In der Startelf hatte Trainer Meikel Schönweitz drei Spieler von norddeutschen Vereinen aufgeboten: Gian-Luca Itter (VfL Wolfsburg), Otto Yari (Eintracht Braunschweig) und Manuel Wintzheimer (Hamburger SV). Auf der Bank saßen Davide Itter (VfL Wolfsburg), Jan-Niklas Beste (Werder Bremen), Florent Muslija (Hannover 96) und Timon Weiner (Holstein Kiel).

Wintzheimer bereitet Führung durch Baak vor

Wintzheimer, der mit Yari Otto das Sturmduo bildete, war im ersten Durchgang an einigen gefährlichen Situationen beteiligt. Zunächst forderten die Gastgeber einen Elfmeter, als das ehemalige Bayern-Talent nach Zweikampf mit Owen Wijndal im Strafraum zu Boden ging. Doch der italienische Schiedsrichter Rosario Abisso entschied anders. Doch dann war Wintzheimer an der Führung beteiligt. Nach einer Ecke von der linken Seite schob er den Ball zu Innenverteidiger Florian Baak, der das Leder aus kurzer Distanz ins Netz beförderte. Danach bildete das deutsche Team eine Jubeltraube, die belegte wie groß die Freude über den Treffer, wie groß aber auch die Bedeutung des Nachbarschaftsduells war.

Hoekstra auf dem Posten

Das Tor resultierte aus einer der wenigen gefährlichen Standardsituationen der DFB-Auswahl, die es vor der Führung mit Weitschüssen versucht hatte, unter anderem der Kölner Salih Özcan. Doch Keeper Jan Hoekstra vom FC Groningen war auf dem Posten. Vermisst wurde in einigen Szenen der Wille zum Abschluss.

1:1 aus spitzem Winkel

Allerdings währte die Freude über den Vorsprung nur kurz. Nur gut eine Minute später glichen die „Oranjes“ aus. Nach einem feinen Pass des drahtigen Noa Lang in den Strafraum schloss Kaj Sierhuis aus spitzem Winkel ab. Eine Ajax-Ko-Produktion.

Niederländer gut im Umschaltspiel

Lang scheiterte später mit einem Schuss an Keeper Finn Dahmen, der auch rettete, als Tom Baack nach einer scharfen Hereingabe von Tahith Chong den Ball Richtung eigenes Tor beförderte. Zudem jagte Deyovasio Zeefuik den Ball wuchtig am Tor vorbei. Die Niederländer gefielen nach ihrem schnellen Umschaltspiel. Sie zeigten, dass der Sieg gegen England kein Zufall war.

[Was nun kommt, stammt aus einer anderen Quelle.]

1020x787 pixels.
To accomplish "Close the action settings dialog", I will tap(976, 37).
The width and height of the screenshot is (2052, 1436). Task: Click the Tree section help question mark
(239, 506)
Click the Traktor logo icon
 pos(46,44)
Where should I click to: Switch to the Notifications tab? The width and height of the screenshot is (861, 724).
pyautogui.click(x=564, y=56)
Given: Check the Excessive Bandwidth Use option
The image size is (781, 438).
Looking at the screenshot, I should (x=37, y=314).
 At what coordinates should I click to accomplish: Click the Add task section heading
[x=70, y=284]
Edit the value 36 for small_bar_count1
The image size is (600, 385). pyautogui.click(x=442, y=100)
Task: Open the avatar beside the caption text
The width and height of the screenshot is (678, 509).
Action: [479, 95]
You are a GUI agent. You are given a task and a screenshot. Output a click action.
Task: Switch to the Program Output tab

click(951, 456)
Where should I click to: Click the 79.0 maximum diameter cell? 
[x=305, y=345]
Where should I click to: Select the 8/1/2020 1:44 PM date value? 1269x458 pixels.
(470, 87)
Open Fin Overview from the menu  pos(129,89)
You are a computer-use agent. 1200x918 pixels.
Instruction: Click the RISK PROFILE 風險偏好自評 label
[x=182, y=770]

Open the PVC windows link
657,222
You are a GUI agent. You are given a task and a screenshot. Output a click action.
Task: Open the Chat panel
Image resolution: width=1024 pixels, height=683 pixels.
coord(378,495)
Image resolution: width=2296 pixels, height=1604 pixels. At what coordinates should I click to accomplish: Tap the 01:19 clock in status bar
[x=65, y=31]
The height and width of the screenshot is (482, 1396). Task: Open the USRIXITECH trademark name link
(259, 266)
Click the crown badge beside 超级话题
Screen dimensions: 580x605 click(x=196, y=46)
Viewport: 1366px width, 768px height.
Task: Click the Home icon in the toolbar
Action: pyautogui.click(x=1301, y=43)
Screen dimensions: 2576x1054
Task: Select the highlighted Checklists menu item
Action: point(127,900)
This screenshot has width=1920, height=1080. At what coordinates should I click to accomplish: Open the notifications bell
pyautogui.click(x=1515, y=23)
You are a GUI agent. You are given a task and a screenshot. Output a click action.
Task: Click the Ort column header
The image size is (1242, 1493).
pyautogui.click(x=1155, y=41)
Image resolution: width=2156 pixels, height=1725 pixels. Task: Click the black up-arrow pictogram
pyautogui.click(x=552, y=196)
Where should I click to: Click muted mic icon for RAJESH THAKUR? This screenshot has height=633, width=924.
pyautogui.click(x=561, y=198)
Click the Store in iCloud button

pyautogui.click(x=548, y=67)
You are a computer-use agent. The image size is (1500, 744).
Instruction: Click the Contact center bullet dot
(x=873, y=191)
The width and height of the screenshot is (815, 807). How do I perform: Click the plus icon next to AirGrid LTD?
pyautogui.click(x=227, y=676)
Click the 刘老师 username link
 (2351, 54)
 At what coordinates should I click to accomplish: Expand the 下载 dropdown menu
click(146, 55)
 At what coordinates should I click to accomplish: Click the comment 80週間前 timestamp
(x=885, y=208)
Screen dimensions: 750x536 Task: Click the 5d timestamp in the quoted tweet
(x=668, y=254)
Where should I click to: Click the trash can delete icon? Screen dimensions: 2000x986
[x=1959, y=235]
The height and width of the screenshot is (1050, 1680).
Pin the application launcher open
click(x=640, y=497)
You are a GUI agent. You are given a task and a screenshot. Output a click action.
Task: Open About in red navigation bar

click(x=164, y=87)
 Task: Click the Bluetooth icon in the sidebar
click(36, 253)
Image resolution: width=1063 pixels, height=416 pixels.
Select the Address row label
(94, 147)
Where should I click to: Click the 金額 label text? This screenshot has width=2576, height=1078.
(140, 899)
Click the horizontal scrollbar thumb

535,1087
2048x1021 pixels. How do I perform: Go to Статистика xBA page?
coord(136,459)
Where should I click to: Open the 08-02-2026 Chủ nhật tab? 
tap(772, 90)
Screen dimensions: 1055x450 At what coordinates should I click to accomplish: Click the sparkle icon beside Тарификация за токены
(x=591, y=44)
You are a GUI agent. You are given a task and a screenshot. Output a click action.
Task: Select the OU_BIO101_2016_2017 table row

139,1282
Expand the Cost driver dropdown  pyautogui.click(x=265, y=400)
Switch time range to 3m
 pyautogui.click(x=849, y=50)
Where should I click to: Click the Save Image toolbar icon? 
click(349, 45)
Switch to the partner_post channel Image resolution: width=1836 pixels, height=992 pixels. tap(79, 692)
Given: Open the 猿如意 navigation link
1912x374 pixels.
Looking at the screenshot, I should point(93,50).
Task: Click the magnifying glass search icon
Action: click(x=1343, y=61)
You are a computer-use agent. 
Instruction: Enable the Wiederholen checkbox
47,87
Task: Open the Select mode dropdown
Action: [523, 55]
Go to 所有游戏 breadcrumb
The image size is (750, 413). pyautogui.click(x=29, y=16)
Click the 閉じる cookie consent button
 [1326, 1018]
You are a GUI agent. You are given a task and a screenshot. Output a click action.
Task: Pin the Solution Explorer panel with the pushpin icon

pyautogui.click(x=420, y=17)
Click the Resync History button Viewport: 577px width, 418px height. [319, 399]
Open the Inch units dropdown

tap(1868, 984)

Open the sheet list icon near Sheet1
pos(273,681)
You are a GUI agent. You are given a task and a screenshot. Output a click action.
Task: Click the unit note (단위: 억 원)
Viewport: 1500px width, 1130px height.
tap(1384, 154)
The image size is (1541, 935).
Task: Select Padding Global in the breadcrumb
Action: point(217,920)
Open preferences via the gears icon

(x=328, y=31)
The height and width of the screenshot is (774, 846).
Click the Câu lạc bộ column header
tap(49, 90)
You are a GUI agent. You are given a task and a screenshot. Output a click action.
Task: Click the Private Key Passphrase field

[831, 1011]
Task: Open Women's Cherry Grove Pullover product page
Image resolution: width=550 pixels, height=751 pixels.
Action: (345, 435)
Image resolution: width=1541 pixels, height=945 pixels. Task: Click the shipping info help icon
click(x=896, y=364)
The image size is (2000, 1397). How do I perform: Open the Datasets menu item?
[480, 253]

Nach der Pause unter Druck

Nach der Pause geriet der Gastgeber zunächst gehörig unter Druck. In dieser Phase hätten die „Oranjes“ die Führung erzielen müssen: Nach einer Hereingabe von Chong verpasste Sierhuis, Jay Roy Grot verfehlte das Tor knapp, übersah dabei aber den besser postierten Mitspieler, und Dani de Wit scheiterte per Kopfball am Torwart.

Die Deutschen hielten wieder stärker gegen. Meritan Shabani tanzte durch den Strafraum, aber der Schuss des Bayern verfehlte das Tor. Die zweitbeste Chance der Schönweitz-Elf im zweiten Durchgang. Die beste vergab Özcan, als er kurze vor dem Abpfiff mit einem Strafstoß an Hoekstra scheiterte. Zuvor war Baak festgehalten worden.